Inside the belly of a fish

I wish not to be too vague. I pray what I write may point to Christ and Christ alone. 

To explain the sudden lack of blog posts would be to explain my current state of mind. And to do that I must explain my current location – a pentagonal room with a an en suite, heated floors, a bed, a desk, inside a mental health hospital. 

My soul has always flickered faintly with moments of scorching blaze caused by the divine fuel of Gospel and prayer. It seems in my act of disobedience to turn to our Father in prayer during this time of difficulty has led my mind to also flicker as faint. But how grand it is the times the Lord provides. Now all I can do is pray. Pray that my diseases be remedied. Pray that the trauma I have caused may be healed (and if I may be so bold, healed and forgiven). Pray that I not focus merely on writing about things people may find intellectually nourishing. But first and foremost nourishing for the soul. 

I named this blog yes I know the way. To remind me that though I walk through the valley of the shadow of death, not only do I know the way to the light; I also know “The Way” as Jesus referred to himself in John 14:6. I know Him personally as He knows me. I know that no matter how lonely or isolated I feel, I know that Jesus became the peak, the epitome, the superlative of loneliness by taking all my sorrow and all my loneliness and all my sin on Calvary. And when he rose up again, it was an act that would ensure all that I put forward to the cross shall remain on earth as I meet Him in the middle of the air. But meeting is yet to come, and I have not reached my full age for the reaping to begin. But I will wait. And I will be filled with joy. 

But while I remain and shadow upon shadow pile themselves on top of eachother inside my brain, the Lord holds me fast even more. In my own personal experience, His grip on me cannot be broken. Though I keep running to Tarshish, the Lord sends another Fish to swallow me up and deliver me to shore. And like Jonah I will pray

Each day I stay here I pray for all those who have prayed for me. I pray God blesses them. As they have been the road signs on my path pointing me to Jesus and forbidding the way to oblivion.  Glory be to God!

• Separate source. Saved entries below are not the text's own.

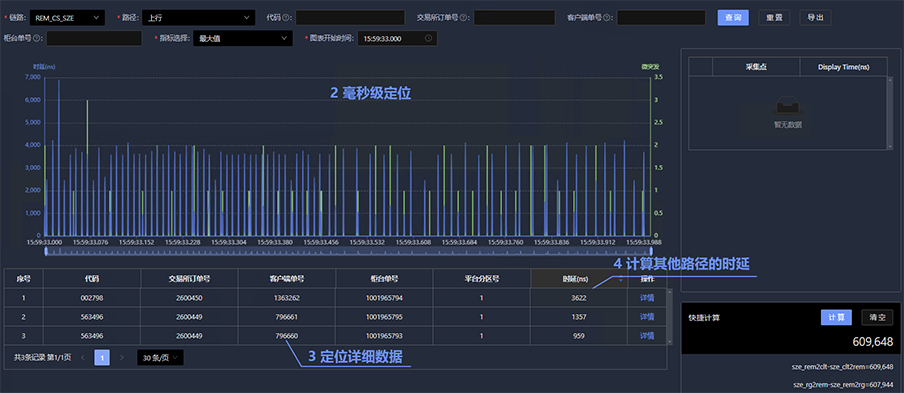Open the 链路 REM_CS_SZE dropdown
The image size is (904, 393).
tap(67, 18)
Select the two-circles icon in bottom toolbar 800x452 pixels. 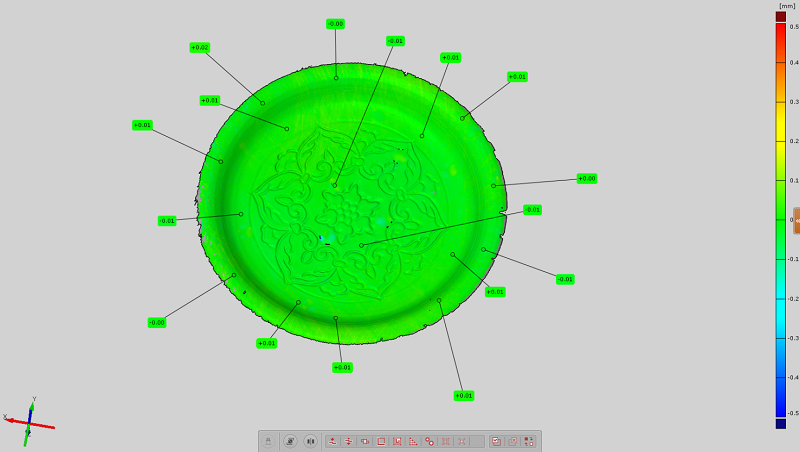tap(429, 441)
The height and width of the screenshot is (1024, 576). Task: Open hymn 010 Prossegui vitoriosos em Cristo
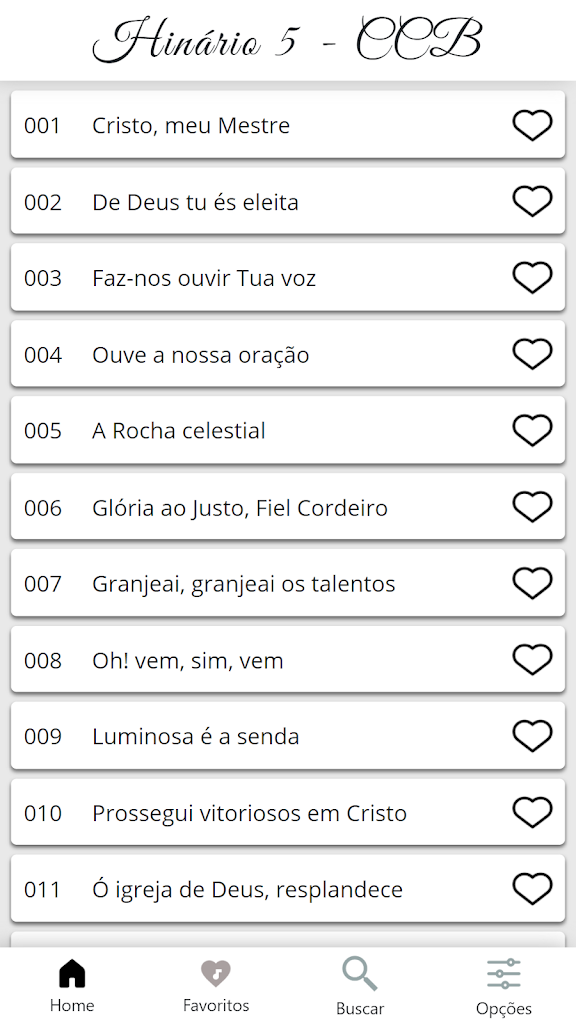click(288, 812)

I pray this is helpful. If not. Then I pray I remove it promptly 

“…but we also glory in our sufferings, because we know that suffering produces perseverance; perseverance, character; and character, hope. And hope does not put us to shame, because God’s love has been poured out into our hearts through the Holy Spirit, who has been given to us.”
‭‭Romans‬ ‭5:3-5‬

One thought on “Inside the belly of a fish

  1. You are always in our prayers, and we love you very much three of you. As always im saying ; To love you all is only I know, I may not an ideal father , but I love you all till the beneath of my bones.